SCOTUSblog, Monday, November 26, 2018, round-up

Amy Howe Independent Contractor and Reporter

Posted Mon, November 19th, 2018 5:21 pm

Argument preview: Justices to consider whether antitrust lawsuit by iPhone users can go forward

When the justices return from their Thanksgiving vacation next week, they will hear oral argument in a would-be class action filed against the technology giant Apple by iPhone users. The iPhone users argue that Apple is violating federal antitrust laws by requiring them to buy apps only from Apple’s App Store, at inflated prices. But Apple counters that under the Supreme Court’s cases the iPhone users don’t have a case at all, because Apple is simply selling the apps to iPhone users at the prices that the app developers set.

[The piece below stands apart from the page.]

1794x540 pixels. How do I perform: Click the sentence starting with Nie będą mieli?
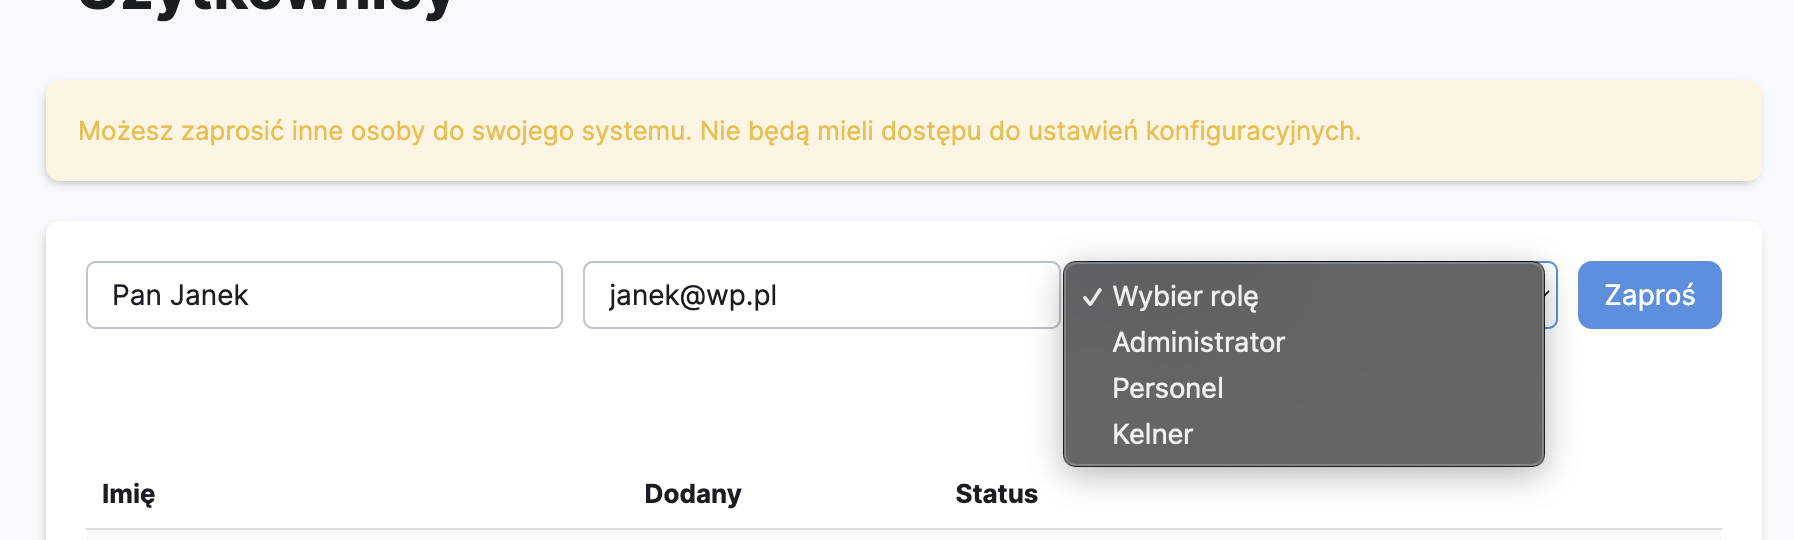(1030, 131)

The implications of the case could be significant not only for Apple, which could face millions of dollars’ worth of damages if the case is allowed to go forward and the company is found liable, but also for other companies that operate similar “electronic marketplaces.”

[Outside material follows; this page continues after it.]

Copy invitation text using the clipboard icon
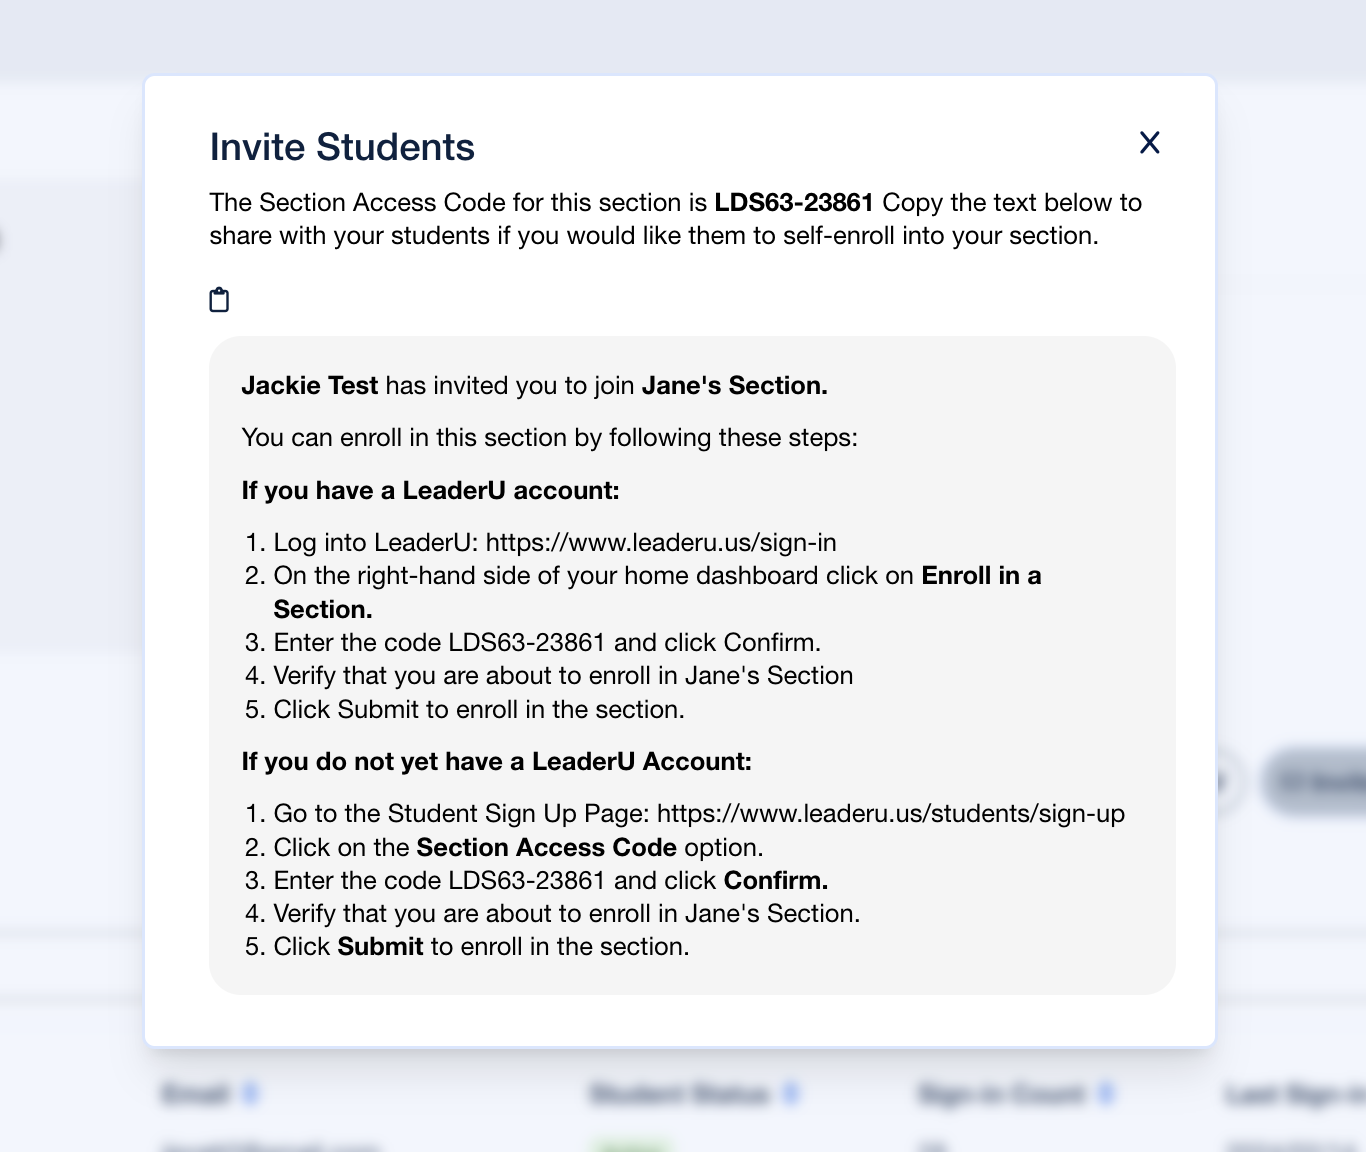This screenshot has width=1366, height=1152. (219, 300)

The iPhone users filed their lawsuit in a federal trial court in California, but that court threw the case out. It pointed to a 1977 case called Illinois Brick Co. v. Illinois, in which the Supreme Court ruled that only consumers who are direct purchasers of a product can bring a lawsuit seeking the triple damages available for violations of federal antitrust laws. To put it another way, courts cannot award triple damages to plaintiffs who allege, not that they were overcharged, but that the defendant overcharged someone else, who then passed that charge on to the plaintiffs. In the trial court’s view, Apple’s case fit the scenario described in Illinois Brick to a T: App developers were paying Apple a 30 percent commission and then passing on the 30 percent mark-up to the iPhone users, which meant that the iPhone users didn’t have a case.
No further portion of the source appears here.